Repeat the lines below word for word, leaving out the pictures.

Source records
"""

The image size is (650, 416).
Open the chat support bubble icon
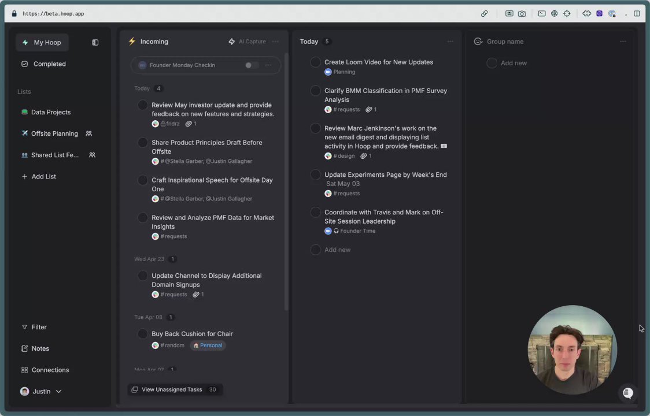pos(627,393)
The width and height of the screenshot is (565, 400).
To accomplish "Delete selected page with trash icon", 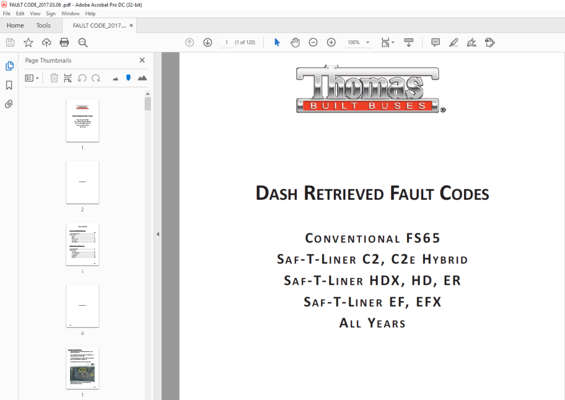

"""

--- ANSWER IN FULL ---
The image size is (650, 416).
Open the chat support bubble icon
pos(627,393)
The width and height of the screenshot is (565, 400).
To accomplish "Delete selected page with trash icon", 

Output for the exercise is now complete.